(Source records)

..........

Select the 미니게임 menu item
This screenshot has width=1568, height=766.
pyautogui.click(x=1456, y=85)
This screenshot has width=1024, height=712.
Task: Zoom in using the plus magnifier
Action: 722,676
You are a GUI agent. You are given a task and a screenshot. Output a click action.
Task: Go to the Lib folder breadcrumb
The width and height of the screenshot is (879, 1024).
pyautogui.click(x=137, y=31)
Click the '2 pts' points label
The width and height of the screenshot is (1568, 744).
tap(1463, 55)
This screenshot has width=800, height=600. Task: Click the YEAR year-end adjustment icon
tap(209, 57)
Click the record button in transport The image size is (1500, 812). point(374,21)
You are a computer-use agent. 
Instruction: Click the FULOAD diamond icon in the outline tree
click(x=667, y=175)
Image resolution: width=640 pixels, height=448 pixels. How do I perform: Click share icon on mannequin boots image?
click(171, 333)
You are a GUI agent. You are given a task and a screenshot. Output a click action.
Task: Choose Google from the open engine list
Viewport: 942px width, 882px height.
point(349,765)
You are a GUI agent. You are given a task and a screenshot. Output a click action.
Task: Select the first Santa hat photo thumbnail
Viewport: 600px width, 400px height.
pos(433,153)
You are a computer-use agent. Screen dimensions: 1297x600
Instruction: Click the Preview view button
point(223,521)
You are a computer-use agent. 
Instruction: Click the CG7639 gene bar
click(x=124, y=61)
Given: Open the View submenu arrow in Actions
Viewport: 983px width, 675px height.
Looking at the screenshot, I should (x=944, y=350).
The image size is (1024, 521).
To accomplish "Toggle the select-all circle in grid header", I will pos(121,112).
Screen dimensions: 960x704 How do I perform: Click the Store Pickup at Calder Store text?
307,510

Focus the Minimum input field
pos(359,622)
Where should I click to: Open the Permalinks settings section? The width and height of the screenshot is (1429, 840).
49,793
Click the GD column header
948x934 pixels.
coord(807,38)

..........

Word for word, copy out the data.

* [WRITTEN SOLUTION]:
Select the 미니게임 menu item
This screenshot has width=1568, height=766.
pyautogui.click(x=1456, y=85)
This screenshot has width=1024, height=712.
Task: Zoom in using the plus magnifier
Action: 722,676
You are a GUI agent. You are given a task and a screenshot. Output a click action.
Task: Go to the Lib folder breadcrumb
The width and height of the screenshot is (879, 1024).
pyautogui.click(x=137, y=31)
Click the '2 pts' points label
The width and height of the screenshot is (1568, 744).
tap(1463, 55)
This screenshot has width=800, height=600. Task: Click the YEAR year-end adjustment icon
tap(209, 57)
Click the record button in transport The image size is (1500, 812). point(374,21)
You are a computer-use agent. 
Instruction: Click the FULOAD diamond icon in the outline tree
click(x=667, y=175)
Image resolution: width=640 pixels, height=448 pixels. How do I perform: Click share icon on mannequin boots image?
click(171, 333)
You are a GUI agent. You are given a task and a screenshot. Output a click action.
Task: Choose Google from the open engine list
Viewport: 942px width, 882px height.
point(349,765)
You are a GUI agent. You are given a task and a screenshot. Output a click action.
Task: Select the first Santa hat photo thumbnail
Viewport: 600px width, 400px height.
pos(433,153)
You are a computer-use agent. Screen dimensions: 1297x600
Instruction: Click the Preview view button
point(223,521)
You are a computer-use agent. 
Instruction: Click the CG7639 gene bar
click(x=124, y=61)
Given: Open the View submenu arrow in Actions
Viewport: 983px width, 675px height.
Looking at the screenshot, I should (x=944, y=350).
The image size is (1024, 521).
To accomplish "Toggle the select-all circle in grid header", I will pos(121,112).
Screen dimensions: 960x704 How do I perform: Click the Store Pickup at Calder Store text?
307,510

Focus the Minimum input field
pos(359,622)
Where should I click to: Open the Permalinks settings section? The width and height of the screenshot is (1429, 840).
49,793
Click the GD column header
948x934 pixels.
coord(807,38)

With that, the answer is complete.